# Whistling



## Korvia (Aug 3, 2012)

So cookie (11 weeks old and only had him a week) has learned the wolf whistle, Yay I know but....Now he doesn't stop, is this a common thing? Do I need to teach him a new one in order for him to cut down on the wolf whistle? if so any suggestions?


----------



## roxy culver (May 27, 2010)

Is it getting annoying? He's probably really proud of himself for having learned this whistle. So its his new favorite thing. But if its bothering you, you can teach him other whistles like the adams family or andy griffith. Or just about anything you can think of (I'm working on the Imperial March myself.)


----------



## Korvia (Aug 3, 2012)

roxy culver said:


> Is it getting annoying? He's probably really proud of himself for having learned this whistle. So its his new favorite thing. But if its bothering you, you can teach him other whistles like the adams family or andy griffith. Or just about anything you can think of (I'm working on the Imperial March myself.)


It's getting a little annoying lol. I understand he is really proud adn I am proud of him too, he did learn it so quickly. Maybe I will give the adams family a try.


----------



## Clair (Jul 31, 2012)

Grigio came home from the bird farm knowing the wolf whistle. My son taught him the "Theme from Zelda" and "Whistle While you Work". Now Gri never does the wolf whistle.


----------



## grannysbirds (Aug 3, 2012)

I'm new at this......do they just begin to pick up something you continually whistle to them?


----------



## Clair (Jul 31, 2012)

You have to whistle the songs to them over and over and over...


----------



## sarah (Jul 11, 2011)

awww how cute. i love how my ali used to wolf whistle all the time.


----------



## Anthony (Jun 10, 2012)

I say your lucky! I have been trying to get Helix to wolf whiles for months. He just can't seem to pick it up.


----------



## meaggiedear (Nov 20, 2011)

Korvia said:


> It's getting a little annoying lol. I understand he is really proud adn I am proud of him too, he did learn it so quickly. Maybe I will give the adams family a try.


i've noticed it takes a little longer to teach the addams family, and if he is annoying enough- you might want to start with something else.

happy and you know it and the mickey mouse march are ones my guy picked up in a matter of minutes. 



grannysbirds said:


> I'm new at this......do they just begin to pick up something you continually whistle to them?

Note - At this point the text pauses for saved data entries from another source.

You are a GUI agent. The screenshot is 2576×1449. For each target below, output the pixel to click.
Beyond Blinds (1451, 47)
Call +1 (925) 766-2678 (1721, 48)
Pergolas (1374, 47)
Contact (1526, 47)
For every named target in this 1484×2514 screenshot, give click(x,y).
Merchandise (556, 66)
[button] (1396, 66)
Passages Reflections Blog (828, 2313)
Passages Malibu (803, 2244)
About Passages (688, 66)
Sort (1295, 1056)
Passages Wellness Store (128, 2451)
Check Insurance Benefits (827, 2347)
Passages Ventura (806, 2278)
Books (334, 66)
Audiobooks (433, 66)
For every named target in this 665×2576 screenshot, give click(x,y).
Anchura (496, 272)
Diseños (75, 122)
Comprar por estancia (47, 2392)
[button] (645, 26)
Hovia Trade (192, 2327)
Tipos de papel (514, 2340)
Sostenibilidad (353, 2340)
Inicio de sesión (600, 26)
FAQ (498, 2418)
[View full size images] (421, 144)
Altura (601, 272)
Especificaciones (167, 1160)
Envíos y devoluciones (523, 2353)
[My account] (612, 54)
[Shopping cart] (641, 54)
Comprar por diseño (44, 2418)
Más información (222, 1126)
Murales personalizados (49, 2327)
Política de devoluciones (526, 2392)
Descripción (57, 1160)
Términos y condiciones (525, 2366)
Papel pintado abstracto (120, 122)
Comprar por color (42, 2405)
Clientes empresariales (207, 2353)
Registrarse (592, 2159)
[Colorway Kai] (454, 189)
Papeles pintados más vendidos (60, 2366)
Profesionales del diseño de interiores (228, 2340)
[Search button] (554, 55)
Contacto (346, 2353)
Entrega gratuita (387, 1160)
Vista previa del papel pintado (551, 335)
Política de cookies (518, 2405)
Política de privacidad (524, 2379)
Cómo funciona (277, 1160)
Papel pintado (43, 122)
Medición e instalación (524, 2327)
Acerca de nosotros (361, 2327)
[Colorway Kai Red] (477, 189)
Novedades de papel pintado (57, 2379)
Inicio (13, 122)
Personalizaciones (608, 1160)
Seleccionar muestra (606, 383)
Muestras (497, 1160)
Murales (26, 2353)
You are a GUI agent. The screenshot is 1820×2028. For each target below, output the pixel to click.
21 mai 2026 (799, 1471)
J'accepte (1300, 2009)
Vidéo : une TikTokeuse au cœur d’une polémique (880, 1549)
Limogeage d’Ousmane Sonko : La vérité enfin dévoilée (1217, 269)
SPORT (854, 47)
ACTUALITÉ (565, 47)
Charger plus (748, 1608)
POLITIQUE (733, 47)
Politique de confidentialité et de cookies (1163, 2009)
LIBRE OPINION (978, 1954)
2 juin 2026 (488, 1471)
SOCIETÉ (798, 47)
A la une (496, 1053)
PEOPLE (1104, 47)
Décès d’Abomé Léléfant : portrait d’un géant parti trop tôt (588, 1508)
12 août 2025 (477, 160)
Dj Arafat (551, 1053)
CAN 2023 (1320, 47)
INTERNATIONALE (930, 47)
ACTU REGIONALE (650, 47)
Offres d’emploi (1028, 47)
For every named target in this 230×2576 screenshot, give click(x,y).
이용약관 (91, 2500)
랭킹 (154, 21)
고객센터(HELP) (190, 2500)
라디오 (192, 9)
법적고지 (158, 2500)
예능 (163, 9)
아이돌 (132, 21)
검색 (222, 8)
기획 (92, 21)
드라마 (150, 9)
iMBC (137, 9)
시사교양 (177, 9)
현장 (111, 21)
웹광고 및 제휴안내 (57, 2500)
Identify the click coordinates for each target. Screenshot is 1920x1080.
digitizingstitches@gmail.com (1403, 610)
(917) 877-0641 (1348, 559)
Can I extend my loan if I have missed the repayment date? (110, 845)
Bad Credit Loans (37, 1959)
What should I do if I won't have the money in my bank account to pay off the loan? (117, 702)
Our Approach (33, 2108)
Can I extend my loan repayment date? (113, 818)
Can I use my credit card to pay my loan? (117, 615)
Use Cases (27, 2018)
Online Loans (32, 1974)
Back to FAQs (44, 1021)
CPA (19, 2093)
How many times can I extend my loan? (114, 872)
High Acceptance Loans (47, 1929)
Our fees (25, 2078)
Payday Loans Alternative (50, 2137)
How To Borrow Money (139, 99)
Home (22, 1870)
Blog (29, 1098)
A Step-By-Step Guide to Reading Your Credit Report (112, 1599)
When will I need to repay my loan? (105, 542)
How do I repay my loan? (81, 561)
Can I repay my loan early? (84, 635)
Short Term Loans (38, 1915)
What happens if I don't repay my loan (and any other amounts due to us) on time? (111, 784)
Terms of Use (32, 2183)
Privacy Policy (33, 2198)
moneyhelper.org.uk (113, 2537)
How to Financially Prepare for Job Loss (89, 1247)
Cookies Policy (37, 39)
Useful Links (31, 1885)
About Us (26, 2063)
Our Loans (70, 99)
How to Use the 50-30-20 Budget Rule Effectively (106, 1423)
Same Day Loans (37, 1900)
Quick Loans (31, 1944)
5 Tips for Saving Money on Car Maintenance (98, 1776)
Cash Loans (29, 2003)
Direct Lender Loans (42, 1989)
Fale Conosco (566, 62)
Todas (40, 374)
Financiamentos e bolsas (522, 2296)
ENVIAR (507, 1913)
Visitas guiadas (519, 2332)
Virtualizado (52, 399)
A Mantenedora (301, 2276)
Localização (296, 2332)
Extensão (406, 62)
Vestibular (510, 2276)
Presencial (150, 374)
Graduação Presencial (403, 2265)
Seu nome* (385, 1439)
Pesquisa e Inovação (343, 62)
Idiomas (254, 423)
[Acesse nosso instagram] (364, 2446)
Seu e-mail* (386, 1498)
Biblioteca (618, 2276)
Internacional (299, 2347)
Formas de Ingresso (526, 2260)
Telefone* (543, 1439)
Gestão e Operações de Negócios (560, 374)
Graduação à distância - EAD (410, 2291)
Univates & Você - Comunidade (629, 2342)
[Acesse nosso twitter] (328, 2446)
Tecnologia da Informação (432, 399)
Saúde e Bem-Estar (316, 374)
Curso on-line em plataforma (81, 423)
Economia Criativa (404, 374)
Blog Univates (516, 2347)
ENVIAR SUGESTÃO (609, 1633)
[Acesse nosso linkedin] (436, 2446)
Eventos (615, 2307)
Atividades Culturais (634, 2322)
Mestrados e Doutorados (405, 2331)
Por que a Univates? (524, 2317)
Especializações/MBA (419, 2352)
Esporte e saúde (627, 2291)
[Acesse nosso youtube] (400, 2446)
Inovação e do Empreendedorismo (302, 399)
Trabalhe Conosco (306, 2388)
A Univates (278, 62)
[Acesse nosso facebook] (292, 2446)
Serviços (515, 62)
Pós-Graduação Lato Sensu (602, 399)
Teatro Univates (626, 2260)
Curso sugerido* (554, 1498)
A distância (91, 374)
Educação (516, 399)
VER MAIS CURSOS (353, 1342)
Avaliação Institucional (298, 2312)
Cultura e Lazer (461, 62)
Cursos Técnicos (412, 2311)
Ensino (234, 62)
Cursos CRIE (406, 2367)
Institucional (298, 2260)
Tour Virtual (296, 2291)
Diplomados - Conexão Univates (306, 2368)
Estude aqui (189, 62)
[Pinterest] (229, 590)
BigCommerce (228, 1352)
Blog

yes. they learn best from repetition. i play my guys youtube videos on repeat.


----------



## Korvia (Aug 3, 2012)

Teaching something new doesn't seem to be helping he has now learned "Pew Pew" and he sits in his cage pew pewing and wolf whistling...Sounds like he is playing a video game all by himself.


----------



## roxy culver (May 27, 2010)

Haha, the more you teach him, the more he'll add to his set of songs.


----------



## sarah (Jul 11, 2011)

meaggiedear said:


> i've noticed it takes a little longer to teach the addams family, and if he is annoying enough- you might want to start with something else.
> 
> happy and you know it and the mickey mouse march are ones my guy picked up in a matter of minutes.
> 
> ...


my guy knows only happy birthday and thats cos my husband knows how to whistle only that. i dont know how to whistle and i've tried to youtube or download whistles but cant seem to find any. would be great if u can share some of the youtube stuff you show your birds.


----------